** START OF Data shown **
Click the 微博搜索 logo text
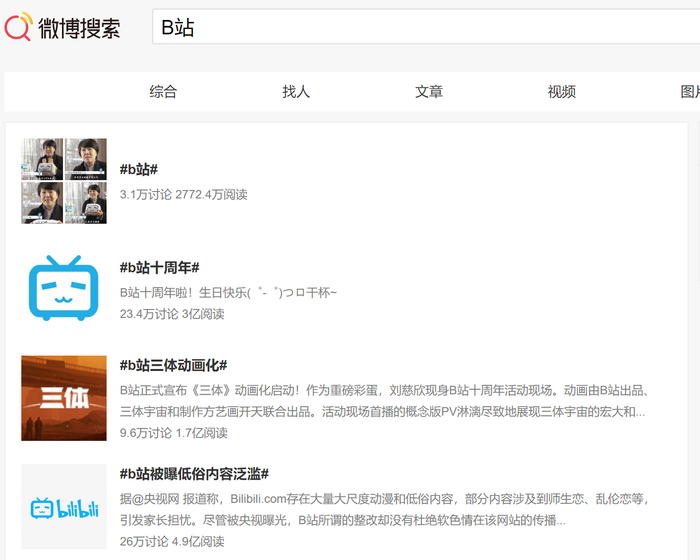Viewport: 700px width, 560px height. coord(79,28)
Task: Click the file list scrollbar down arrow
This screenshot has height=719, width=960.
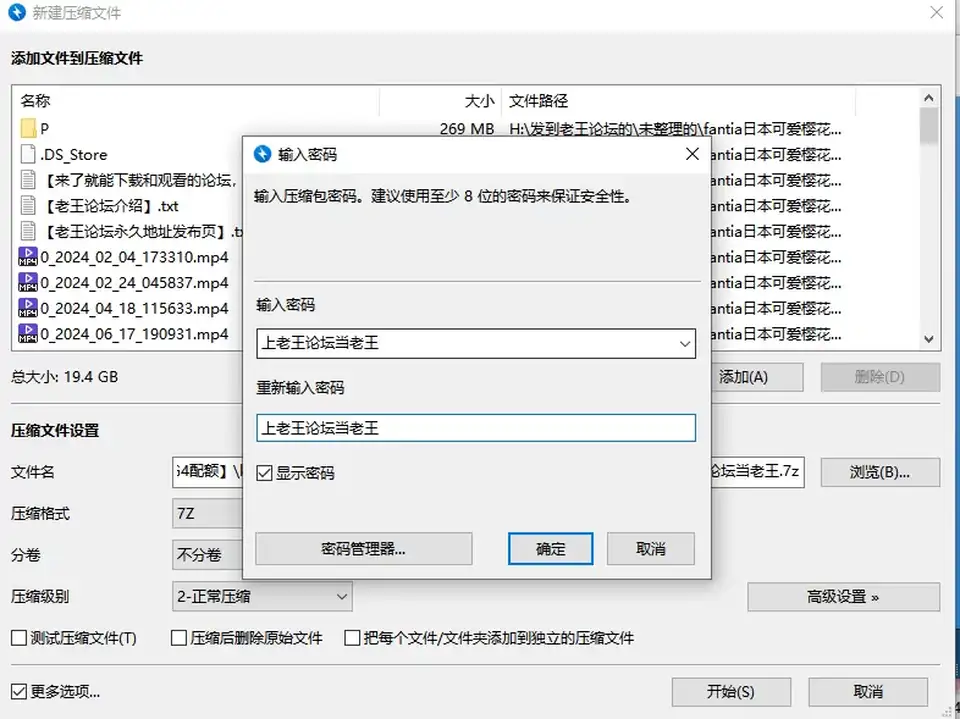Action: (929, 339)
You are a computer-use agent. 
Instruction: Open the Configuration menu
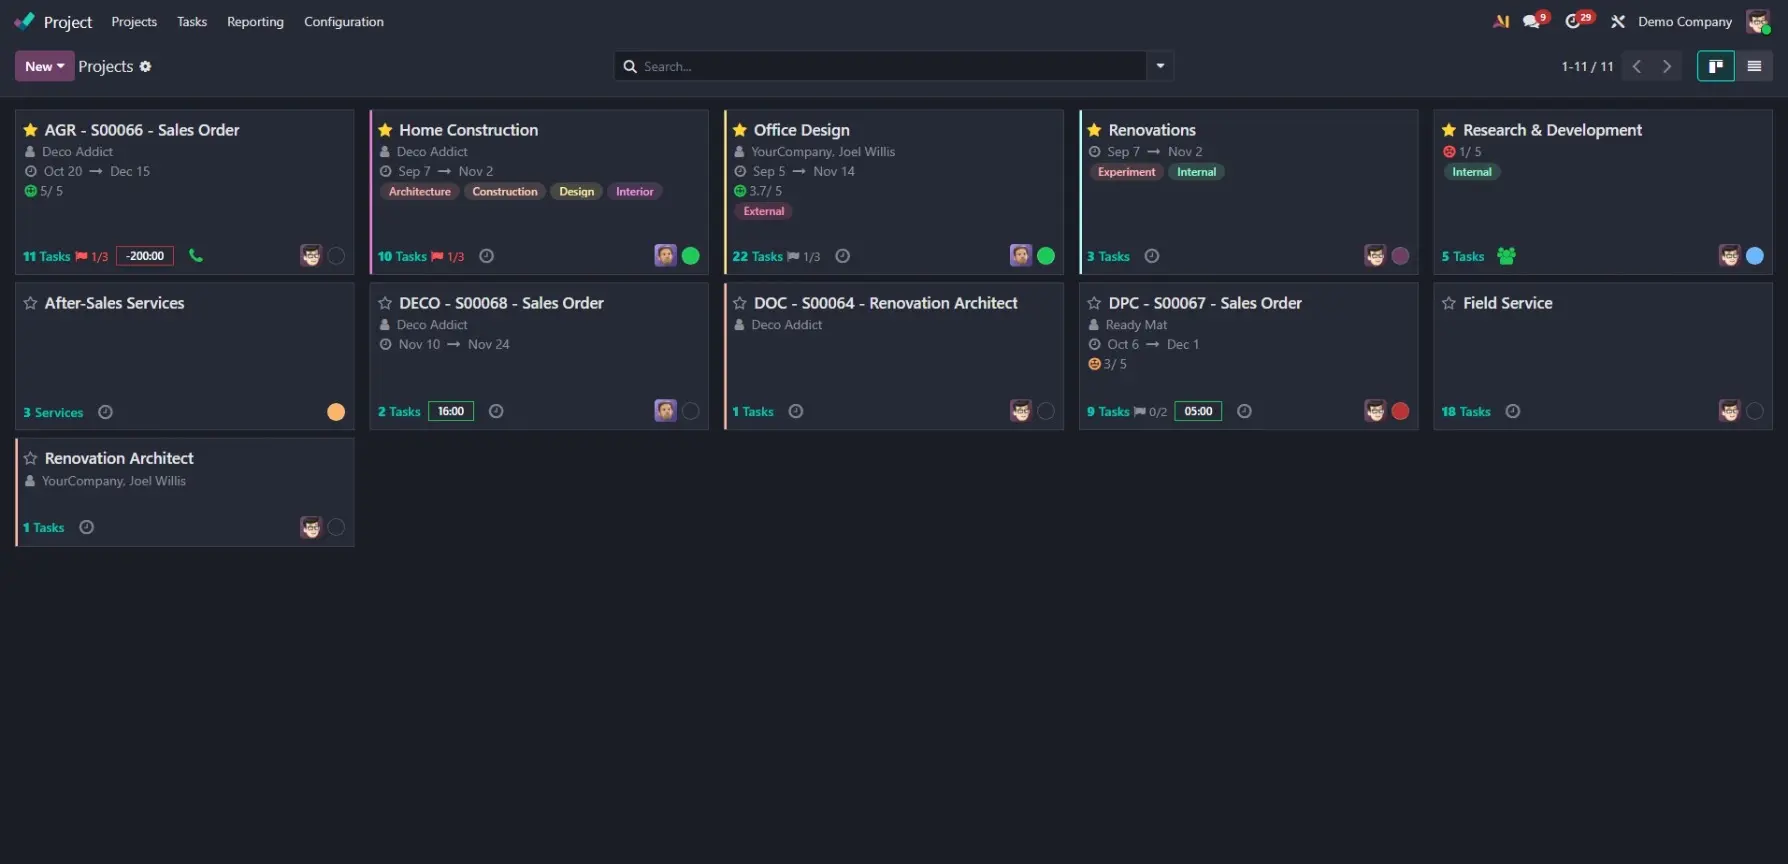tap(344, 22)
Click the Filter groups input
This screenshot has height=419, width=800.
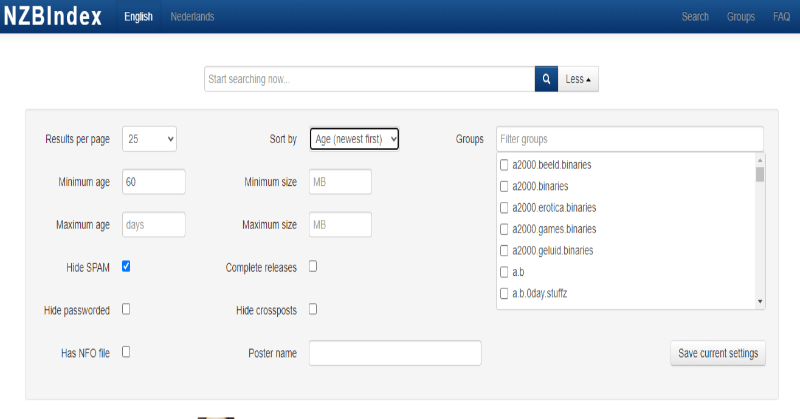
** END OF Data shown **
| Direction |
Please quote the material from the line with "Click the Filter groups input" through the end of the material, with both ends included and the pictures left out.

| Full solution |
Click the Filter groups input
This screenshot has height=419, width=800.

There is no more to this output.